By now you have heard of the momentous victory in bringing workers out of poverty in the City of Los Angeles. Just this week, Mayor Garcetti signed a minimum wage increase for hotel workers, the biggest of its kind at $15.37/hour for anyone working in a hotel for properties of 150 room occupancy or greater. It also provides sick days to ensure that workers can stay healthy. City Council approved this policy 12-3, with dissenting votes from Mitch Englander, Bernard Parks, and Paul Krekorian (contact them to ask why?). Your calls to Councilmember Bob Blumenfeld, your early delegations to Mitch O’Farrell and Jose Huizar, and your ongoing support has made history!
Let justice roll on like a river, righteousness like a never-failing stream (Amos 5:24).
The call for justice rolls on: With 21.2% of Los Angeles residents still living in poverty CLUE-LA supports the efforts of Mayor Garcetti to urge City Council to continue its full-court press on the injustice of poverty wages, and we join Gil Cedillo and Giant of Justice Paul Koretz in pushing for enforcement of the laws to prevent wage theft in this city. Mayor Garcetti has introduced through Councilmembers Mike Bonin and others a gradual increase in the minimum wage to $13.25 by 2017. Yesterday, Garcetti introduced a parallel motion calling for enforcement of wage and hour laws to accompany any minimum wage increase. This is exciting and gives all advocates for economic justice a sense of great hope!
(Community activists gather at Holman United Methodist Church to discuss a new Los Angeles City minimum wage policy. Three demands: $15/hr, five sick days, and enforcement of the law!)
People of Faith will need to let Los Angeles City Council members know how important this is to them; those in one of the other 87 cities within Los Angeles County will also need to put pressure on their local councils to ride this wave of justice; our friends in CLUE-Pasadena have already been in conversation about passing a parallel policy, and we are here to help others do the same.
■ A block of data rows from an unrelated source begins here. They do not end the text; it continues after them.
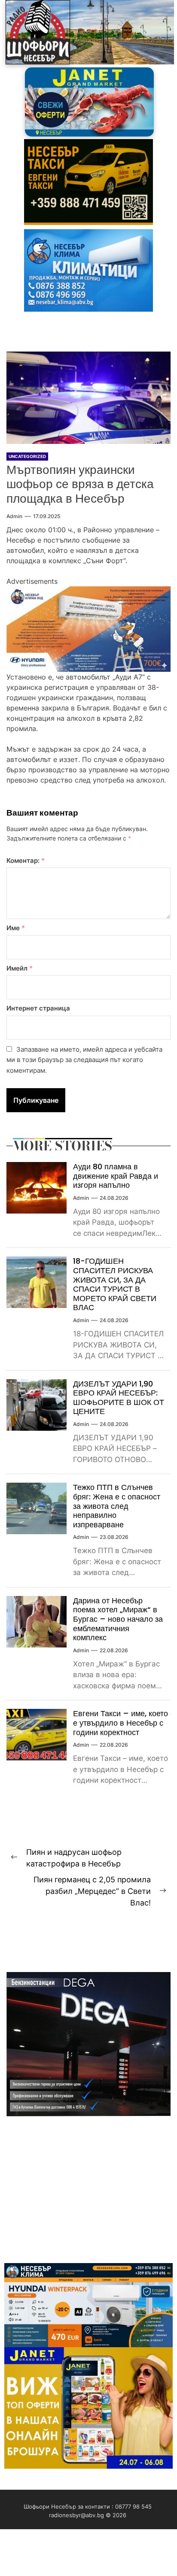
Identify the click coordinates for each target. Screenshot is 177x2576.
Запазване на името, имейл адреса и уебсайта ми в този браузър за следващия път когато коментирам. (84, 1059)
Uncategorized (27, 456)
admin (14, 516)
We especially need extra help reaching out to valley council members with people that live in their districts. If you are willing to do a district visit to Bernard Parks of the 8th district , Mitch O’Farrell of the 13th district, Mitchell Englander of the 12th district, and/or Paul Krekorian of the 2nd district, please send a message that includes your name and your district to jklein@cluela.org.
Thank you,
Rabbi Jonathan Klein, CLUE-LA
P.S. Thank you to all those who turned out and spread the word, including Rev. Dr. Timothy Murphy (Progressive Christians Uniting), Rector Ed Bacon (All Saints Church), Rev. Tera Little (Throop Unitarian Universalist Church), and of course Dr. Peter Dreier (Occidental College) this past Monday in Pasadena, where City Council resoundingly defeated an effort to publicly oppose Proposition 47, the Safe Schools and Neighborhoods Act of 2014. Don’t forget to vote in November for Prop 47!